How An Unexpected Furry Friend Helped This Woman Cope After She Lost Her Husband

"I named her Grace because I think my husband sent her to me."

When a woman named Rachel lost her husband, Laurence, to a sudden heart attack, she "was left with this intense loneliness and void." But in a post on Humans of New York (HONY), Rachel talks about how rescuing one dog helped change her life.

"My husband had a sudden heart attack a few months ago," she told HONY.  "It was just a few blocks from here. They called me in to identify his body and then just let me walk right out onto 7th Avenue. I felt so lost. My friends were wonderful and supportive but eventually everyone moves on with their lives."

Rachel adds that she doesn't have children, isn't "a workaholic," and following her husband's passing, she couldn't eat or sleep. But after doing some research, she found out that dogs can help people cope with grief and depression.

And it's true:  A recent study published in Scientific Reports showed that owning a dog not only reduces the risk of cardiovascular disease, but it can benefit your overall well-being. 

"Dog ownership has been reported to be associated with alleviation of social isolation and improved perception of well-being, particularly in single persons and the elderly," it says in the study. 
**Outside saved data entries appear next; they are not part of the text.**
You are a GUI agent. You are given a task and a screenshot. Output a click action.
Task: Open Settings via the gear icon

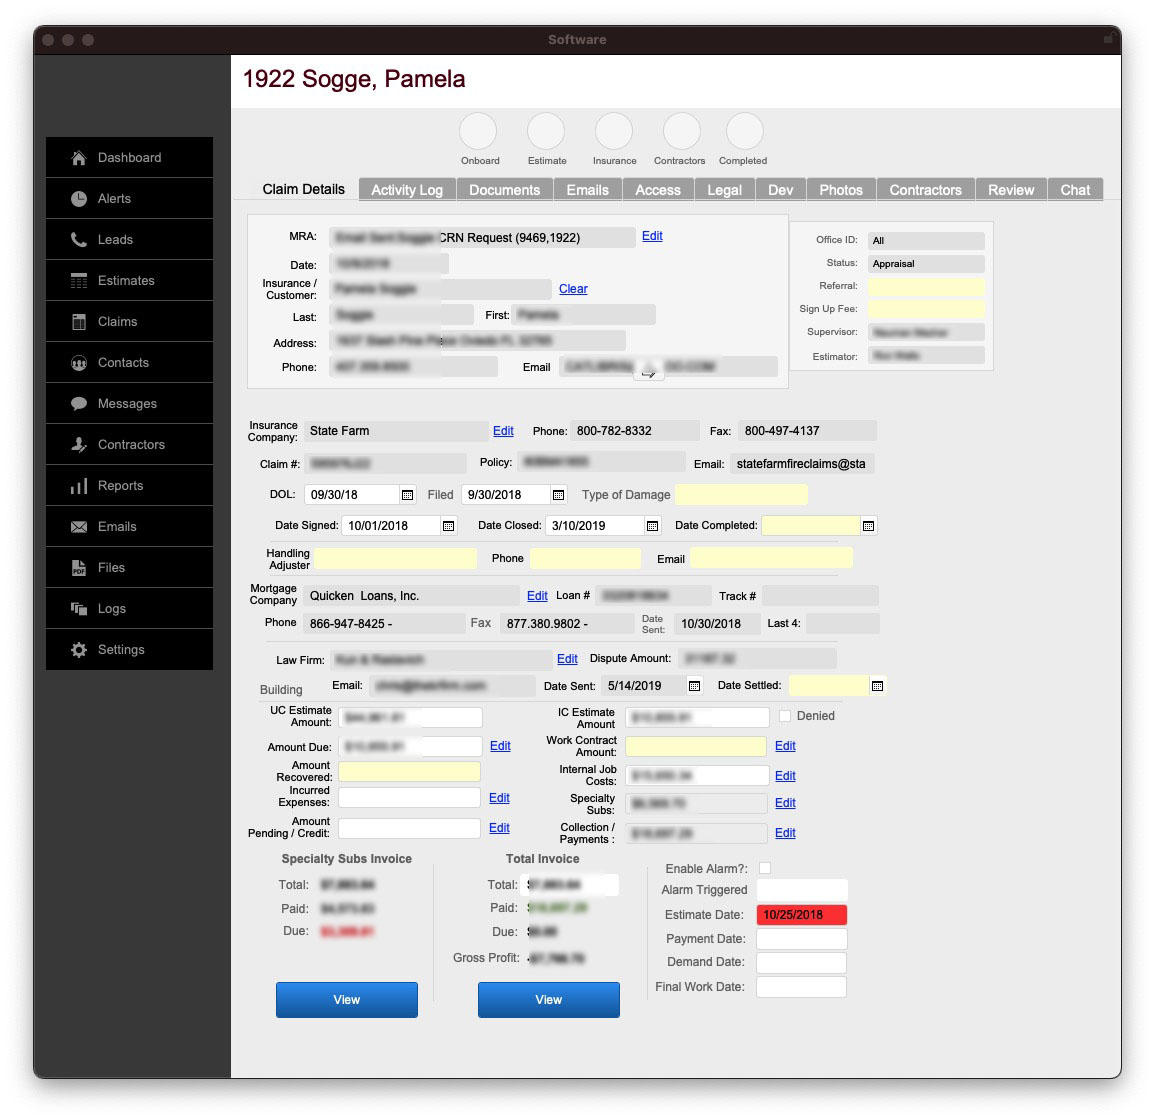pyautogui.click(x=79, y=650)
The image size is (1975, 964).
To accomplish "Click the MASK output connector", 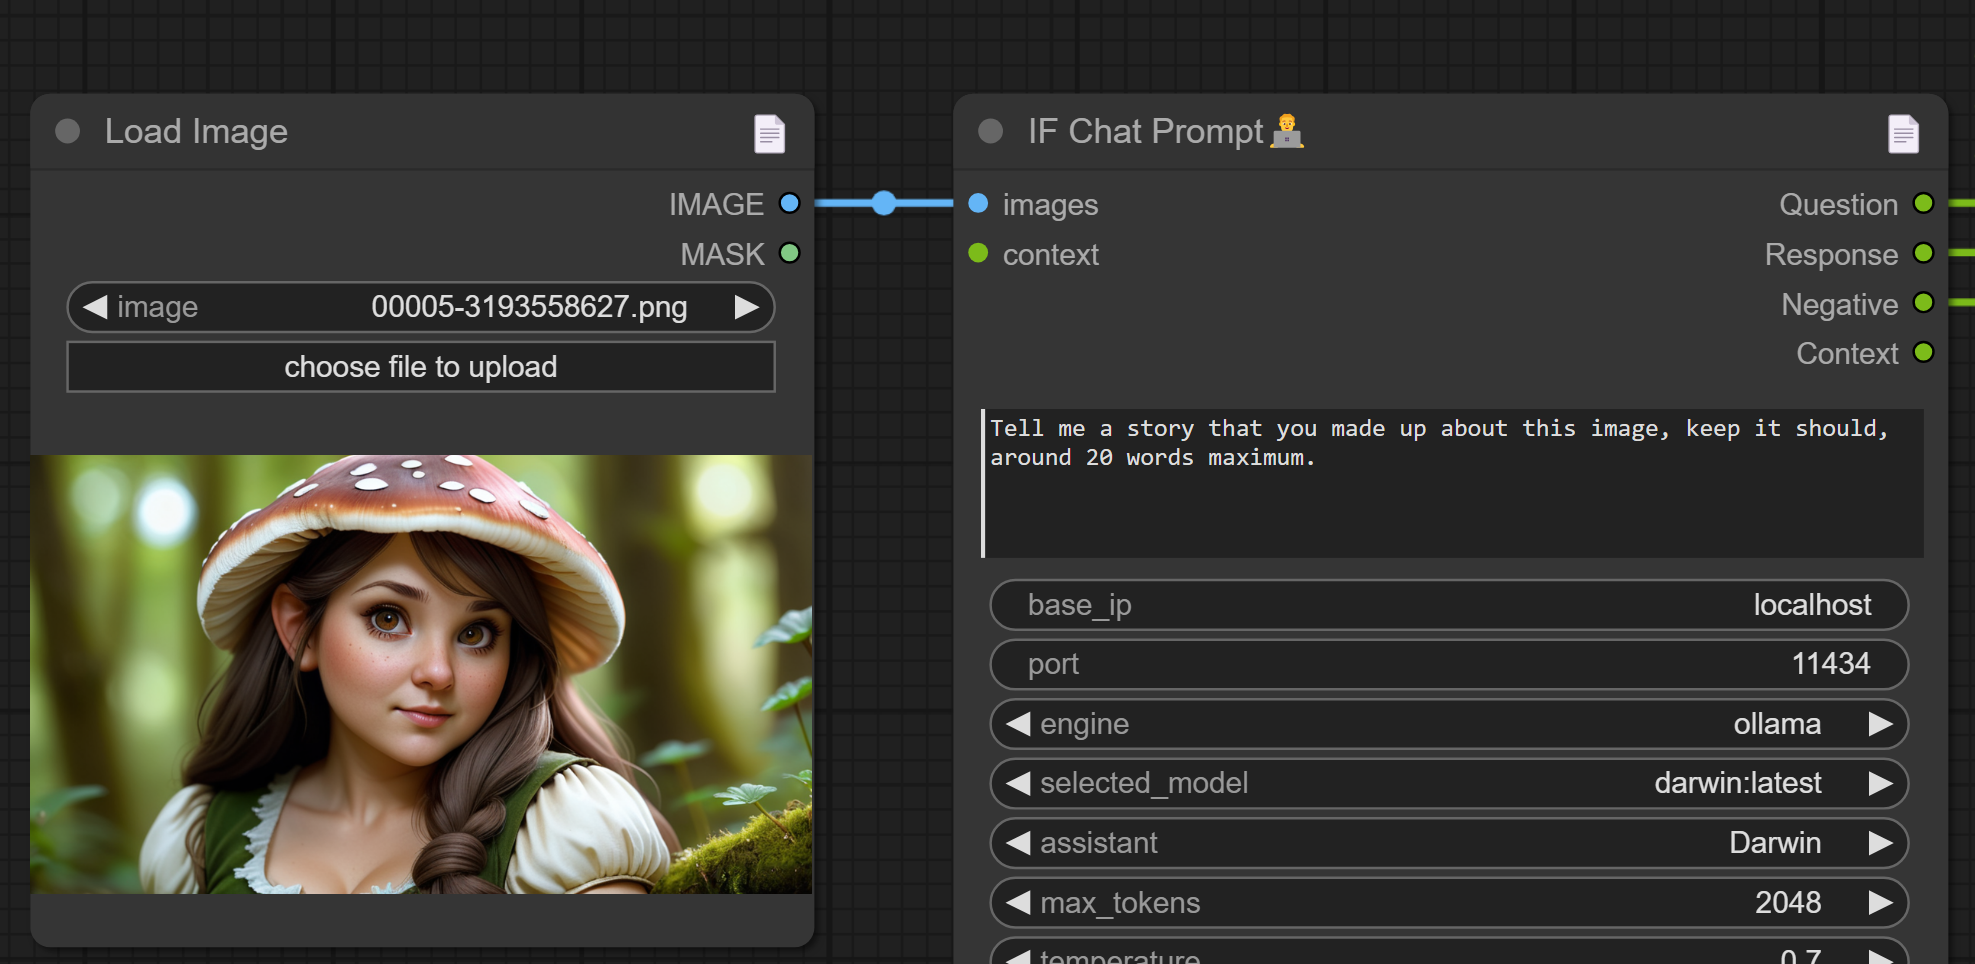I will 789,254.
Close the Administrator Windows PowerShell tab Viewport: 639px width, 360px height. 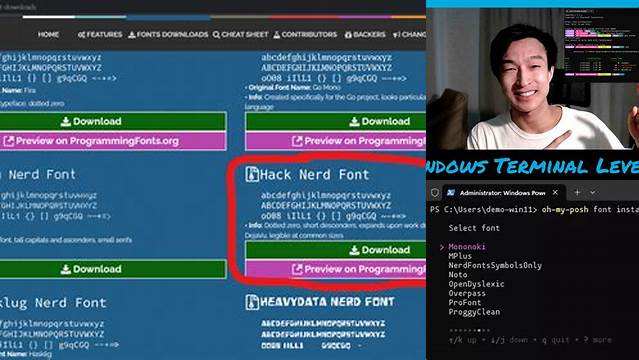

Moreover, when it comes to our mental and emotional health, owning a dog can help reduce anxiety, provide sensory stress relief, and help us find joy, Help Guide reports

So, Rachel headed to a resuee fair in search of a poodle. However, they were all gone. But then, she spotted another dog that needed her help, too:

"There was this one old dog in the back that nobody was looking at. She was skin and bones. She was trembling and scared and mucus was running out of her eyes. She seemed so fragile. She reminded me of myself. I named her Grace because I think my husband sent her to me. She's my first dog. She's been pure joy. We spend all our time together. She's gained her weight back. She comes with me to therapy. We're getting better together."
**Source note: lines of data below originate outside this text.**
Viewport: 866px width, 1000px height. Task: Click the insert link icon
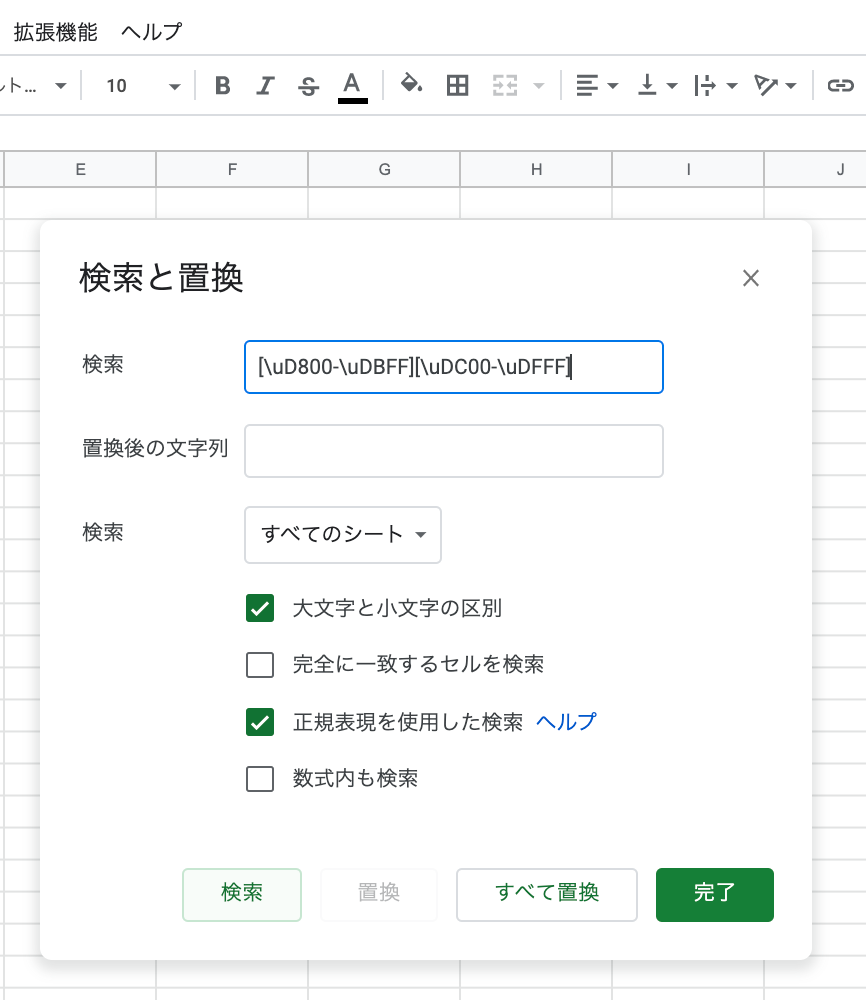tap(839, 86)
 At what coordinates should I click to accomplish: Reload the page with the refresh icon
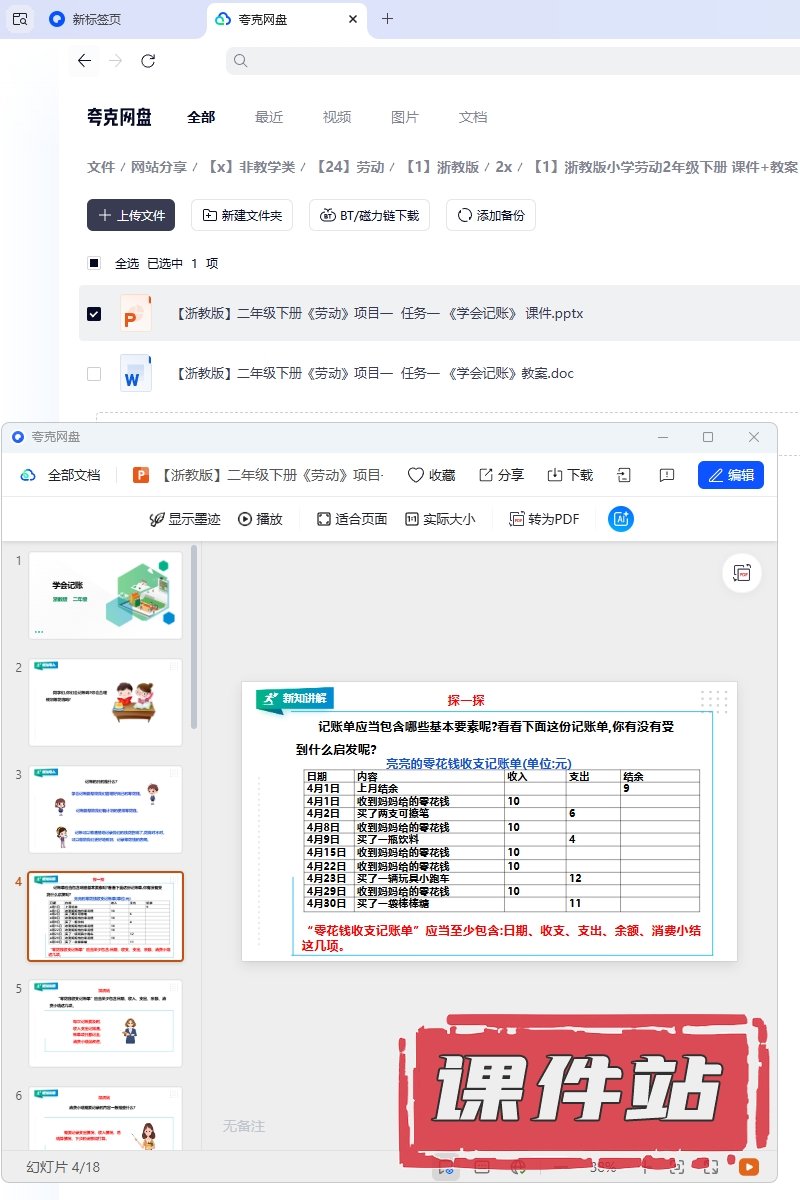[148, 61]
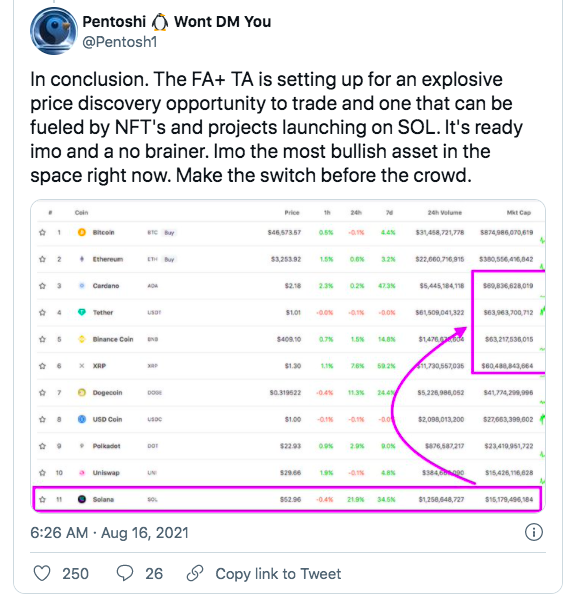Like the tweet with heart icon
Viewport: 577px width, 607px height.
42,573
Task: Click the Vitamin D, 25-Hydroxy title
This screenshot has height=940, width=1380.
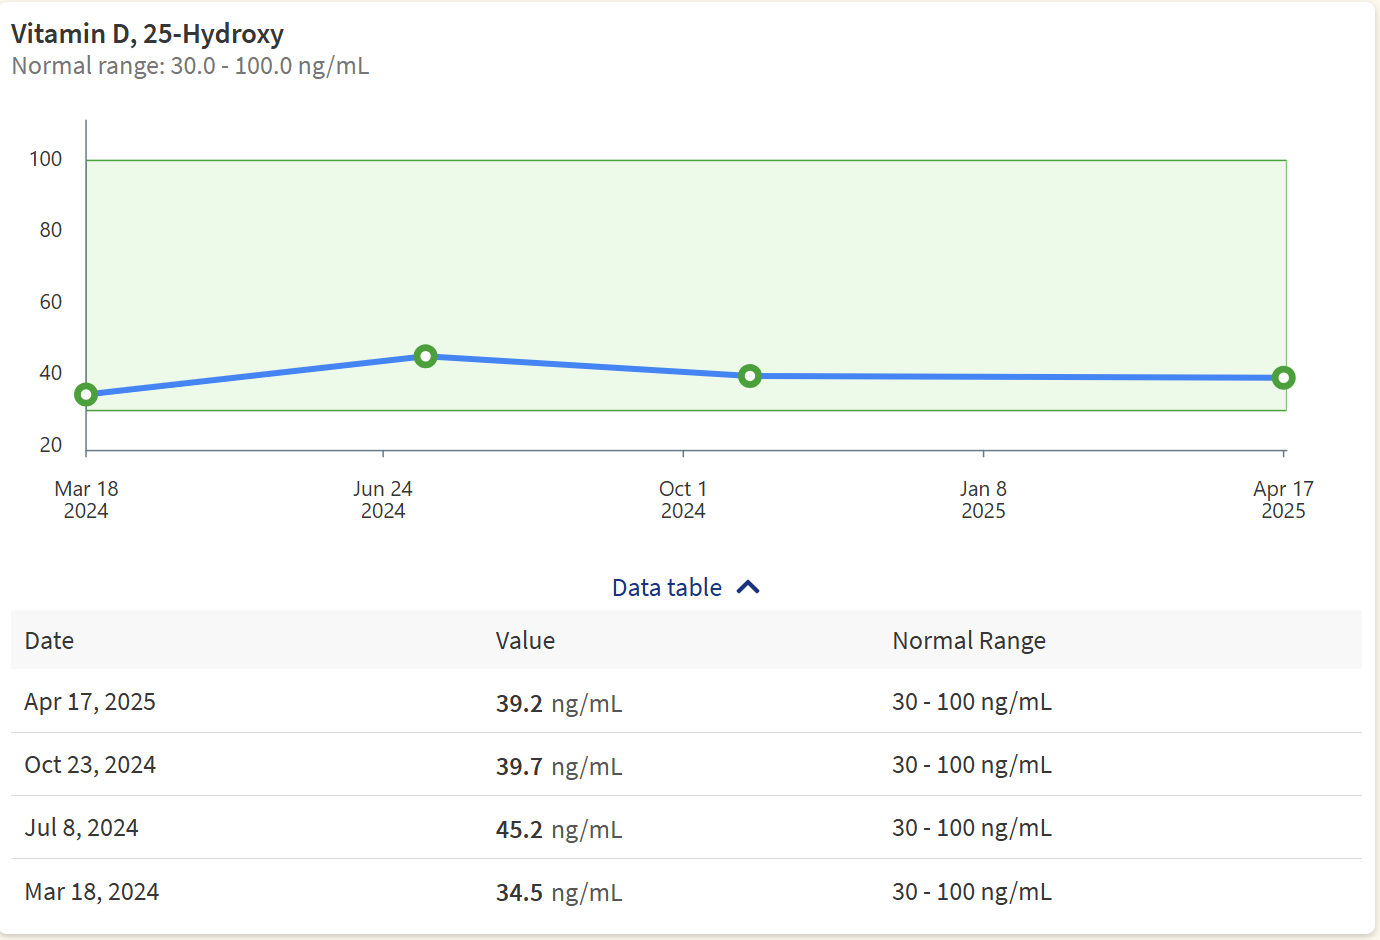Action: point(147,34)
Rachel isn't the only example of someone who's credited their happiness to their dog. In an article on HuffPost, writer Kathryn Oda talks about how her corgi, Buddy, helped manage her anxiety and depression. Oda mentions a day when she felt her anxiety and depression resurfacing, but came face to face with Buddy. 

"Buddy started jumping all over me, kissing my face, letting me know that it was time to go outside. It was as if he was saying, 'It's no time to be sad, the world is awesome!' And for the first time in my life, on a day when my anxiety and depression was present full force, I got out of bed. I put on my winter boots, snow pants, gloves, hat, scarf, coat, and went for a walk in the snow with my new best friend. I realized at that moment, walking down the street in minus 30-degree weather, that my life was changing. I really was a new person. This was my new beginning, my missing puzzle piece."

In another instance, a middle-aged man named Eric talks about adopting an overweight dog and forming a bond that would help them both lose weight and save their lives. 

"This entire process brought me out of my shell and made me a different person," Eric says in a video for Humane Society Silicon Valley. 

While a dog may not be the complete answer to coping with loss, anxiety, or social isolation, stories like these show they sure do help.